Ben de diyorum ki; eğer ölçü ve kafiye güzel ifadenin önünde bir mani olsaydı; ne Yunuslar, ne Fuzuliler, ne Yahya Kemaller, ne Akifler, ne de Necip Fazıllar olurdu. Onlar ne ifadenin iç ve dış cephesinden birini diğerine tercih etmişler ne de bu cephelerden birini ihmal etmişler. Bu ve diğer büyük şairlerimiz, şiirin bu iki unsurunu aynı potada eriterek söze estetik bir değer kazandırdılar ve geleceğe kaldılar.
Yukarıda isimlerini zikrettiğim şairlerin döneminde yaşamış ve kendinden, zamanında şair olarak bahsettirmiş nice sözüm ona şairler vardır ki, şiirin kendine has değerlerine saygı göstermedikleri ve ucuz şiir yazdıkları için bugün esamileri bile okunmuyor. Günümüzde şair olarak geçinen bazılarının da yarın aynı akıbete uğrayacakları muhakkaktır.

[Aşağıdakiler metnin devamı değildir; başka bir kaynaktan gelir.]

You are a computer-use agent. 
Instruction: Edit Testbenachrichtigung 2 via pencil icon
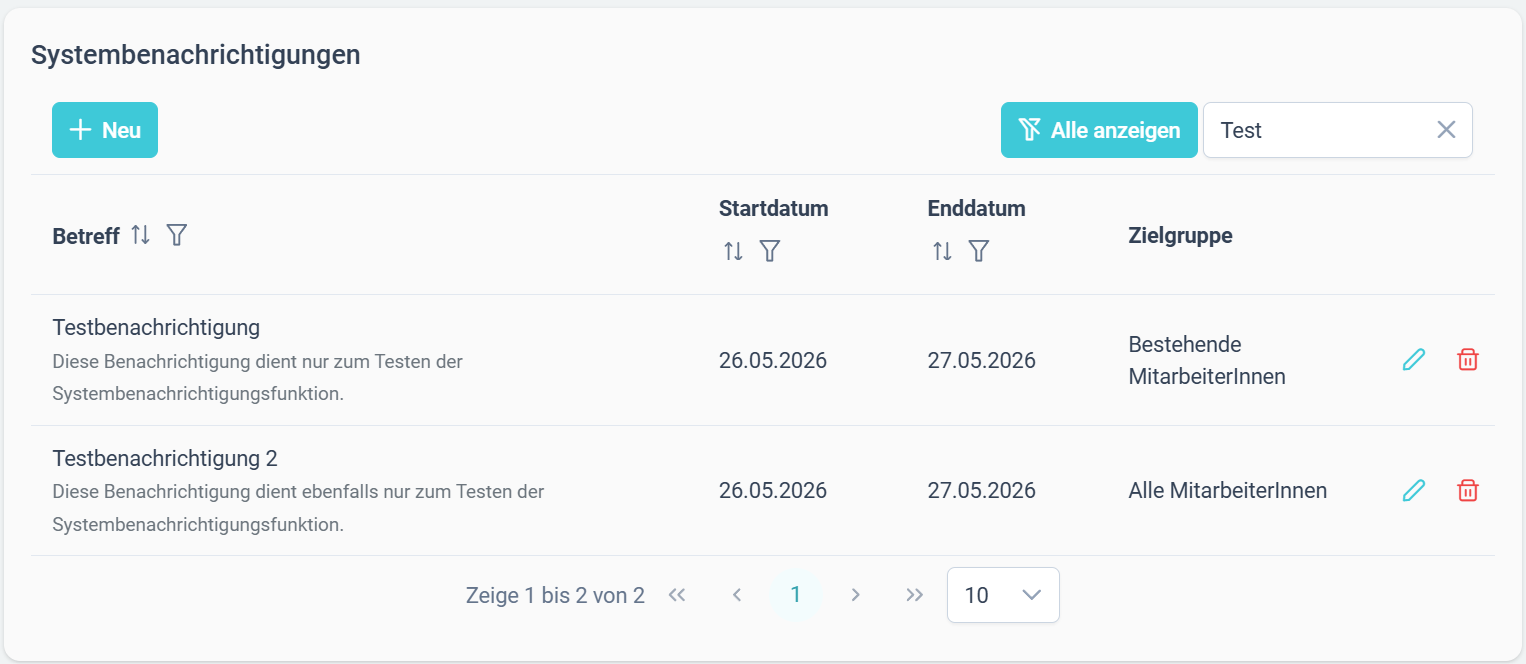click(x=1413, y=490)
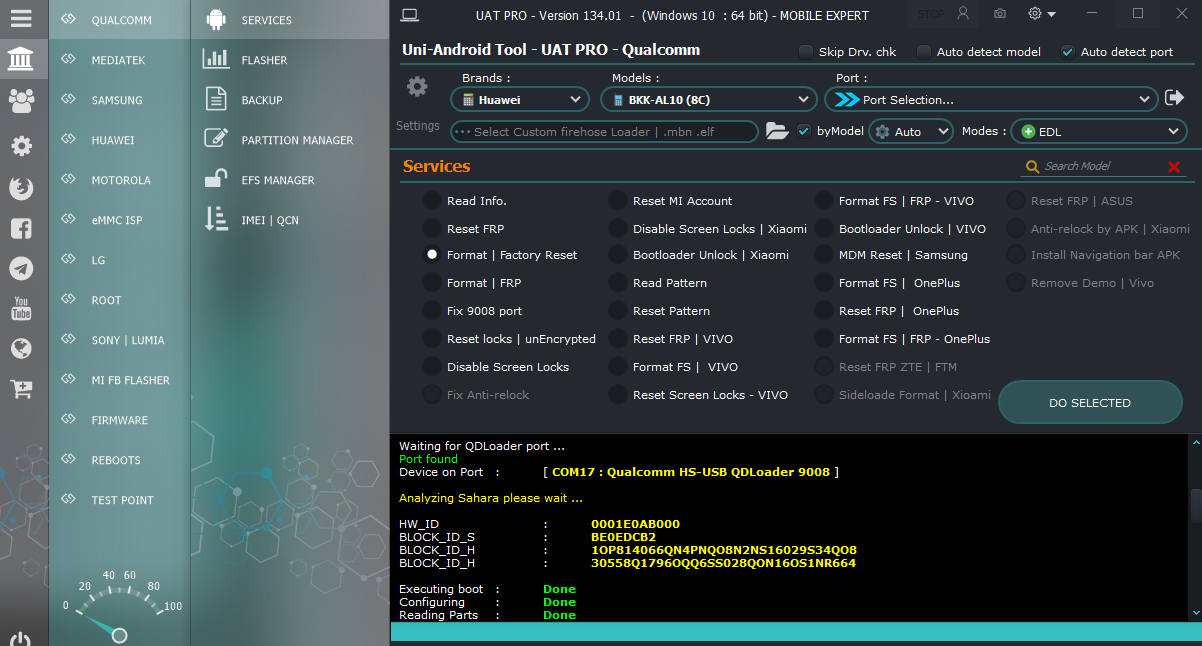Open the Models dropdown BKK-AL10 (8C)

coord(708,99)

Şiir, diğer edebî türlere benzemez. Şiir, diğer edebî türlerden daha zarif, daha latif ve daha narindir. Şiir, küçük bir kusuru bile kabullenemeyecek kadar hassas bir türdür. İşte, şairim diyenlerin, şiir yazmak için kaleme sarılanların, şiirin bu özelliğini çok iyi bilmesi, ihmal ve kusurlarla şiiri incitmemesi, gücendirmemesi gerekir.
Bir türde eser vermeden önce, o türü yakinen tanımak ve o türe ait yeteri kadar örnek okumak, okuduklarımızı incelemek ve irdelemek lazım. Bugün üzülerek müşahede ediyorum ki şiir okumadan, şiir yazmaya çalışılıyor. “Bunu ben yazdım ve adına da şiir dedim.” demekle herkesin her yazdığı şiir olamaz. Bu anlayış, şiire hizmet etmekten çok, zarar veriyor.

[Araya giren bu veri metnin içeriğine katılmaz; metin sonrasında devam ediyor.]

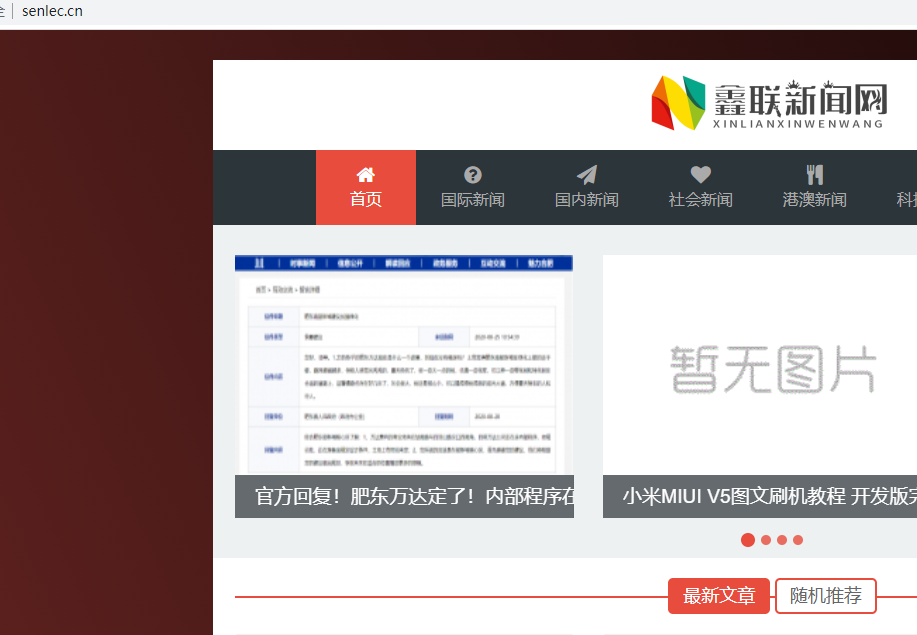
Task: Click the question mark icon above 国际新闻
Action: pos(473,174)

Sözümüzü “PUSAT” isimli şiir kitabımdan beğeneceğinizi umduğum bir şiirimle noktalayalım.
MUSALLADA SOR BENİ
Felek pusu kurmuş örer ağını,
Adım adım takip eder şer beni.
Murat alıp bir dem olsun gülmedim,
Fazla sürmez, bu dert bir gün yer beni.
Yıllar beni halsiz koydu, yorgunum
Yüzüm gülmez, kaderime kırgınım
Bir vefasız sevgiliye vurgunum
Çeker gider, tek başıma kor beni.
Sevgi umdum; cefa verdin, dayandım
Uykulardan kâbus ile uyandım
Yollarını gözlemekten usandım
Ya gel, ya da çek bıçağı vur beni.
Yangın başlar kalbe hasret dolunca
Bülbül susar, gül sararıp solunca
Çekilmiyor karşılıksız olunca
Kül eyledi sevda denen çor beni.
Gel de söndür şu yangını tütmesin
Ümitlerim hüsran ile bitmesin
Ölürsem de gözüm açık gitmesin
Bir kez olsun canı dilden sar beni.
Senin için yananları görmedin
Ahde vefa edip sözde durmadın
Bugüne dek aramadın, sormadın
Hiç değilse musallada sor beni.
Günleriniz şiir güzelliğinde geçsin. Şiirle kalın efendim!